WORK TASK
Print every line of the data exactly as shown.

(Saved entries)
■ ■ ■ ■ ■ ■ ■

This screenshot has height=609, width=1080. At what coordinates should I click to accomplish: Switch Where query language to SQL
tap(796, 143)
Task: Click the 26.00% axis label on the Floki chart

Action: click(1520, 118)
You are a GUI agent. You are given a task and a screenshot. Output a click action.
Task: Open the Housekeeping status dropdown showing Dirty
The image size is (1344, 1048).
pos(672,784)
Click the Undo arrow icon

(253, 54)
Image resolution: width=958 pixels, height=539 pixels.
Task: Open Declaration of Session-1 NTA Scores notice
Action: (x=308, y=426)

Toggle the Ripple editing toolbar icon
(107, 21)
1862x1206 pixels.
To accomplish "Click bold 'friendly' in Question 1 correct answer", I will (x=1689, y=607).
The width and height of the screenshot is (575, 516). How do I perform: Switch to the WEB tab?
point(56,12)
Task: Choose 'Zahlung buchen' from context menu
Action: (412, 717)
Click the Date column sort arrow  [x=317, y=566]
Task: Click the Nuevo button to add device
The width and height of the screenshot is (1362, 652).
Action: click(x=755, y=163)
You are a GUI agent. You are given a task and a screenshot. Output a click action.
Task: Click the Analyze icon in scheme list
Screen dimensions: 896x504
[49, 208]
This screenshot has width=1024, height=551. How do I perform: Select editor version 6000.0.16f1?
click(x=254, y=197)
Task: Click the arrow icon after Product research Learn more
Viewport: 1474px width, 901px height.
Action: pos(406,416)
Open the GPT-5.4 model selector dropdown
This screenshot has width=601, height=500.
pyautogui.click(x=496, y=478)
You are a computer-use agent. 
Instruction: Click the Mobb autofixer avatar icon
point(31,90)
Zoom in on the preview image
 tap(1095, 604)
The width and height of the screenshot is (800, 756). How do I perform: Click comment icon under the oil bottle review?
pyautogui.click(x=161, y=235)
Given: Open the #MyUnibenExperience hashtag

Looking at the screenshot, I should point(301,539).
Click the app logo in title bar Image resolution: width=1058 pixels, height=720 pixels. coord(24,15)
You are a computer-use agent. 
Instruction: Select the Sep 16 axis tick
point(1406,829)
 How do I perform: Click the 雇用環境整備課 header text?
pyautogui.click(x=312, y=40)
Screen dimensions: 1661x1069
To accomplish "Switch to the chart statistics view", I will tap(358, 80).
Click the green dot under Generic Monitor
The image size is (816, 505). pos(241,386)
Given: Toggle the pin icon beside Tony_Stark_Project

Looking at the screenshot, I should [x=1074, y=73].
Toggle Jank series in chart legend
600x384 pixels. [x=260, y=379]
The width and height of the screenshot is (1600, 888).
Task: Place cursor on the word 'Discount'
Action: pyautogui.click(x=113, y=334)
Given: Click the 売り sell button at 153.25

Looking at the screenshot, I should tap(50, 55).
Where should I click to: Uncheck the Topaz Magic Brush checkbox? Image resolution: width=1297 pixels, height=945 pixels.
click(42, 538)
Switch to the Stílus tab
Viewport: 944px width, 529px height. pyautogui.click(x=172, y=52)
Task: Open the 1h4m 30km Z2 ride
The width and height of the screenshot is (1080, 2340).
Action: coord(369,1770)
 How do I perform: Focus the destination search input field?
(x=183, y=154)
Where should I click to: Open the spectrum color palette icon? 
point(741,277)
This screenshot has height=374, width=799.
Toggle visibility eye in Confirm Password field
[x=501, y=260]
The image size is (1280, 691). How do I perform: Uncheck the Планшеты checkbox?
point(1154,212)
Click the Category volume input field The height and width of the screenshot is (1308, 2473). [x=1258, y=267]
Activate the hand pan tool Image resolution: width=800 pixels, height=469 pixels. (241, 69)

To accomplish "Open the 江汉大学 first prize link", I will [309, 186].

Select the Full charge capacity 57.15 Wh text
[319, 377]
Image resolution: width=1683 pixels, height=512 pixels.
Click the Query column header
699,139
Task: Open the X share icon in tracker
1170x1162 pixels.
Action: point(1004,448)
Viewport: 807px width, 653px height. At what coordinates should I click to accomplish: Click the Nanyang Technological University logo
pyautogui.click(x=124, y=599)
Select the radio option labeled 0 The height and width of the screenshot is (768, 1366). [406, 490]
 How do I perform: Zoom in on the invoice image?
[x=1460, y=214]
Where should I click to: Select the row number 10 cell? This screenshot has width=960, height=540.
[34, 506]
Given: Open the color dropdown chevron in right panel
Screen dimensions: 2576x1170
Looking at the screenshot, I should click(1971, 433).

■ ■ ■ ■ ■ ■ ■

ANSWER TO THE PROBLEM
This screenshot has height=609, width=1080. At what coordinates should I click to accomplish: Switch Where query language to SQL
tap(796, 143)
Task: Click the 26.00% axis label on the Floki chart

Action: click(1520, 118)
You are a GUI agent. You are given a task and a screenshot. Output a click action.
Task: Open the Housekeeping status dropdown showing Dirty
The image size is (1344, 1048).
pos(672,784)
Click the Undo arrow icon

(253, 54)
Image resolution: width=958 pixels, height=539 pixels.
Task: Open Declaration of Session-1 NTA Scores notice
Action: (x=308, y=426)

Toggle the Ripple editing toolbar icon
(107, 21)
1862x1206 pixels.
To accomplish "Click bold 'friendly' in Question 1 correct answer", I will (x=1689, y=607).
The width and height of the screenshot is (575, 516). How do I perform: Switch to the WEB tab?
point(56,12)
Task: Choose 'Zahlung buchen' from context menu
Action: (412, 717)
Click the Date column sort arrow  [x=317, y=566]
Task: Click the Nuevo button to add device
The width and height of the screenshot is (1362, 652).
Action: click(x=755, y=163)
You are a GUI agent. You are given a task and a screenshot. Output a click action.
Task: Click the Analyze icon in scheme list
Screen dimensions: 896x504
[49, 208]
This screenshot has width=1024, height=551. How do I perform: Select editor version 6000.0.16f1?
click(x=254, y=197)
Task: Click the arrow icon after Product research Learn more
Viewport: 1474px width, 901px height.
Action: pos(406,416)
Open the GPT-5.4 model selector dropdown
This screenshot has width=601, height=500.
pyautogui.click(x=496, y=478)
You are a computer-use agent. 
Instruction: Click the Mobb autofixer avatar icon
point(31,90)
Zoom in on the preview image
 tap(1095, 604)
The width and height of the screenshot is (800, 756). How do I perform: Click comment icon under the oil bottle review?
pyautogui.click(x=161, y=235)
Given: Open the #MyUnibenExperience hashtag

Looking at the screenshot, I should point(301,539).
Click the app logo in title bar Image resolution: width=1058 pixels, height=720 pixels. coord(24,15)
You are a computer-use agent. 
Instruction: Select the Sep 16 axis tick
point(1406,829)
 How do I perform: Click the 雇用環境整備課 header text?
pyautogui.click(x=312, y=40)
Screen dimensions: 1661x1069
To accomplish "Switch to the chart statistics view", I will tap(358, 80).
Click the green dot under Generic Monitor
The image size is (816, 505). pos(241,386)
Given: Toggle the pin icon beside Tony_Stark_Project

Looking at the screenshot, I should [x=1074, y=73].
Toggle Jank series in chart legend
600x384 pixels. [x=260, y=379]
The width and height of the screenshot is (1600, 888).
Task: Place cursor on the word 'Discount'
Action: pyautogui.click(x=113, y=334)
Given: Click the 売り sell button at 153.25

Looking at the screenshot, I should tap(50, 55).
Where should I click to: Uncheck the Topaz Magic Brush checkbox? Image resolution: width=1297 pixels, height=945 pixels.
click(42, 538)
Switch to the Stílus tab
Viewport: 944px width, 529px height. pyautogui.click(x=172, y=52)
Task: Open the 1h4m 30km Z2 ride
The width and height of the screenshot is (1080, 2340).
Action: coord(369,1770)
 How do I perform: Focus the destination search input field?
(x=183, y=154)
Where should I click to: Open the spectrum color palette icon? 
point(741,277)
This screenshot has height=374, width=799.
Toggle visibility eye in Confirm Password field
[x=501, y=260]
The image size is (1280, 691). How do I perform: Uncheck the Планшеты checkbox?
point(1154,212)
Click the Category volume input field The height and width of the screenshot is (1308, 2473). [x=1258, y=267]
Activate the hand pan tool Image resolution: width=800 pixels, height=469 pixels. (241, 69)

To accomplish "Open the 江汉大学 first prize link", I will [309, 186].

Select the Full charge capacity 57.15 Wh text
[319, 377]
Image resolution: width=1683 pixels, height=512 pixels.
Click the Query column header
699,139
Task: Open the X share icon in tracker
1170x1162 pixels.
Action: point(1004,448)
Viewport: 807px width, 653px height. At what coordinates should I click to accomplish: Click the Nanyang Technological University logo
pyautogui.click(x=124, y=599)
Select the radio option labeled 0 The height and width of the screenshot is (768, 1366). [406, 490]
 How do I perform: Zoom in on the invoice image?
[x=1460, y=214]
Where should I click to: Select the row number 10 cell? This screenshot has width=960, height=540.
[34, 506]
Given: Open the color dropdown chevron in right panel
Screen dimensions: 2576x1170
Looking at the screenshot, I should click(1971, 433).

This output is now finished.